Stored data:
────────────────────

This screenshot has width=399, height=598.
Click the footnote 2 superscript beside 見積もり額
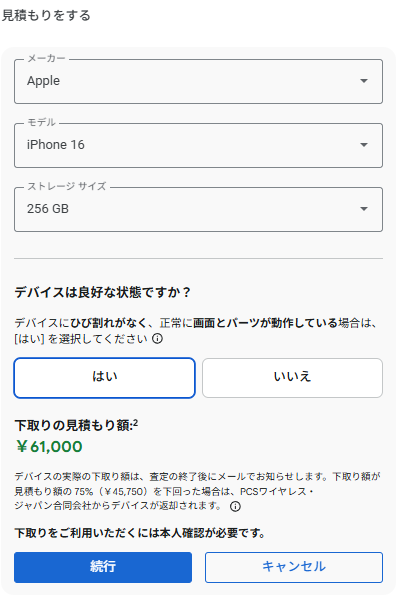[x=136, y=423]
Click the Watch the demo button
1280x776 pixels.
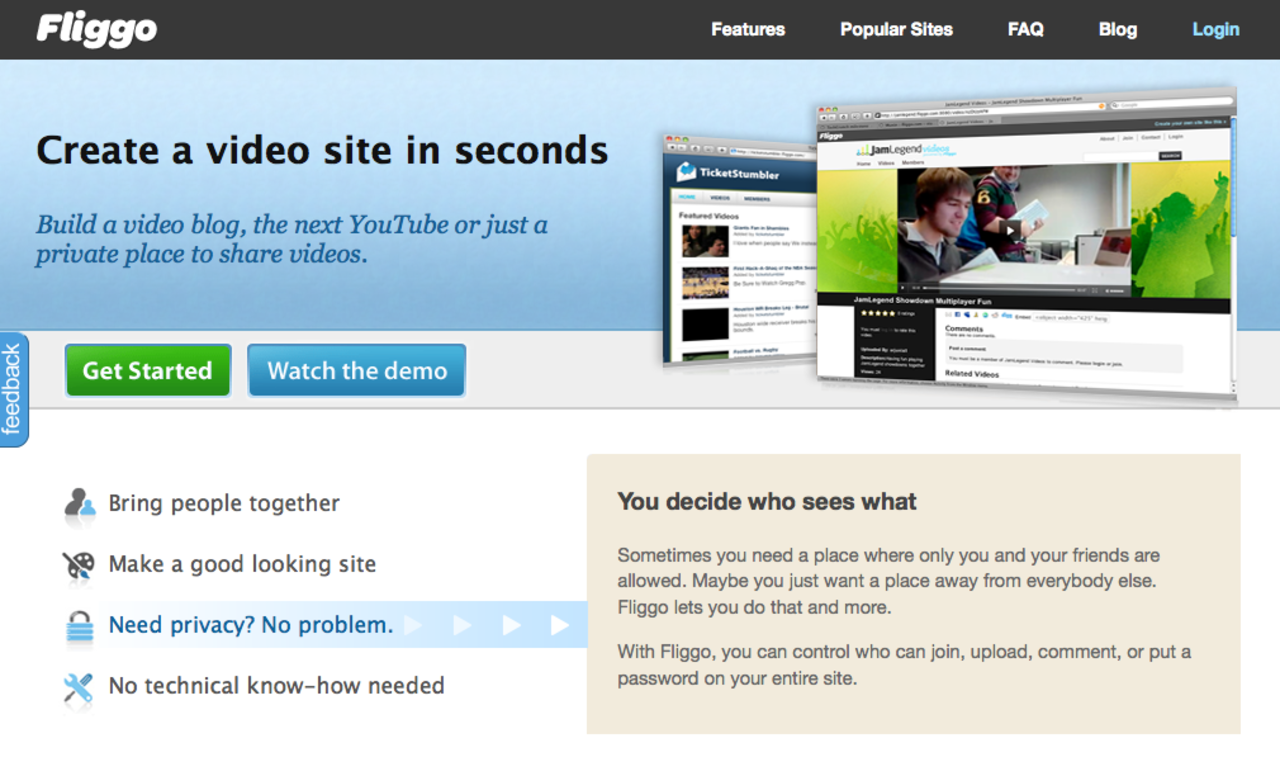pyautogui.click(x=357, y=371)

────────────────────

(Your task)
All records are to be reproduced exactly; the pictures are to be omitted.

(Answer below)
This screenshot has width=399, height=598.
Click the footnote 2 superscript beside 見積もり額
[x=136, y=423]
Click the Watch the demo button
1280x776 pixels.
pyautogui.click(x=357, y=371)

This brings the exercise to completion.